Posts tagged with photos

Boots like Mama’s: $1.99 at Goodwill

September 8th, 2010

Camera remote: $14.99.
Skill and patience required to take self-portraits with a toddler and roaming dog and a wish for sunspots: more than I have.
Adorability of my kid, anyway: a billion units. A billion units of adorbs.

Sparkly shoes: this one’s for you, Meggie

September 7th, 2010

When I was little my cousins lived right across the road from my house (<— as in the former, and the latter’s husband, and their little brother). They lived in the bottom between the creek and the road, and I lived on the hill above them. I spent a lot of my time at their house following my boycousins into treacherous situations and falling into – or willingly entering – the creek. I genuinely loved this kind of play, but in retrospect I wonder if I spent so much time with them to keep myself – and my freakishly long hair – away from Jessie and her Dreaded Caboodle. She ALWAYS wanted to “do my hair”. The closest I’d ever come to “doing my hair” was tucking it into my shirt so it didn’t get wound up in the back wheels of my big wheel (…ever again).

Anyway -

Oftentimes when I’d fall (/jump) into the creek, my aunt would put me in Doug’s dry clothes and I’d wear them home. This thrilled me to no end because then I got to wear – and keep – BOY UNDERWEAR. Constrained to the land of hearts, stars, mermaids, and pink, I lived for the motorcycles and GI Joes making their appearance in the laundry cycle. My parents let me wear them (thanks parents!) and I distinctly remember sporting the motorcycles one day in first grade – the same day my friend Joey showed up in a brand new puffy painted MTV denim jacket.

Anyway -

That kind of stuff – the day I walked into the kitchen with a golfball stuck down the front of my (Doug’s) GI Joe briefs and said “look Daddy, they have a pocket!!” – that’s kind of the epitome of my mentality as a child. I wanted to be a boy. They had more fun, easier clothes, better toys. I went through phases as a pre-K aged kid where I made everyone call me Kevin, and then Josh. I wanted (and got) Tonka construction toys instead of Barbies. I wanted (and got) my first pocket knife at age six. I wanted to wear boy underwear, flannel shirts, and converse. No pink. No dresses. And don’t ever touch my hair.

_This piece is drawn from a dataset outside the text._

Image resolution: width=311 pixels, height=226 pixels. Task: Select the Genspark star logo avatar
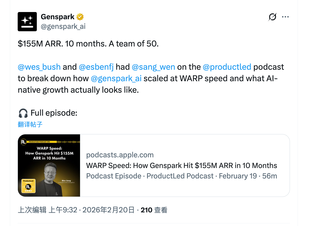coord(27,21)
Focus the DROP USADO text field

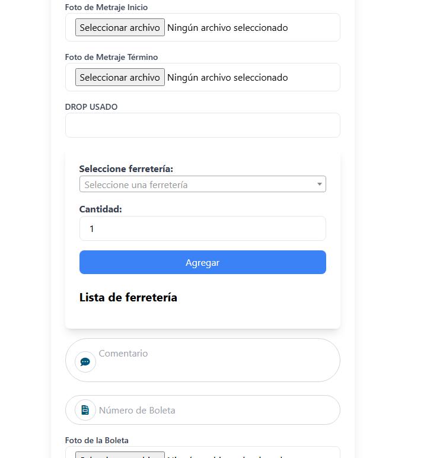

When Meggan and I became friends later in elementary school she was always trying desperately to fix my hair. “Please just let me fix your bangs! They look funny! They are falling out of their clips!” She was a girly girl and couldn’t fathom my tomboy ways. She hooked me up with her cousin Greg in fourth grade (ha!) She sighed (in a loving kind of way) when I showed up for the first day of fifth grade in brand new mini hiking boots that matched my dads, she in her bright white cheerleading shoes with the colored tabs that you can switch out to match your outfit (which was red and white… on our first day of fifth grade). She did not understand things like my rock collection, but loved me anyway. I did not understand things like curling irons, but I loved her anyway. She was the first one to notice and freak out any time I adopted any new little bitty femme habit.

So she, more than most of my friends, giggled hysterically and completely understood the disconnect when we showed up at her parents’ pizza shop on Saturday night with Hazel sporting the new shoes she’d picked out and suckered her grandpa into buying for her (my dad cares very much that his granddaughter is well-dressed and that her hair is combed… it’s kind of adorable, but very weird to me). Sometimes I don’t know where this kid came from.

Hazel is lucky to have an Aunt Meggan to school her in the ways of makeup-wearing, getting poker-straight hair to do anything but, and everything other girly thing under the sun.

Except nailpolish. I do love nailpolish. But usually only… brown. Brown glitter. :)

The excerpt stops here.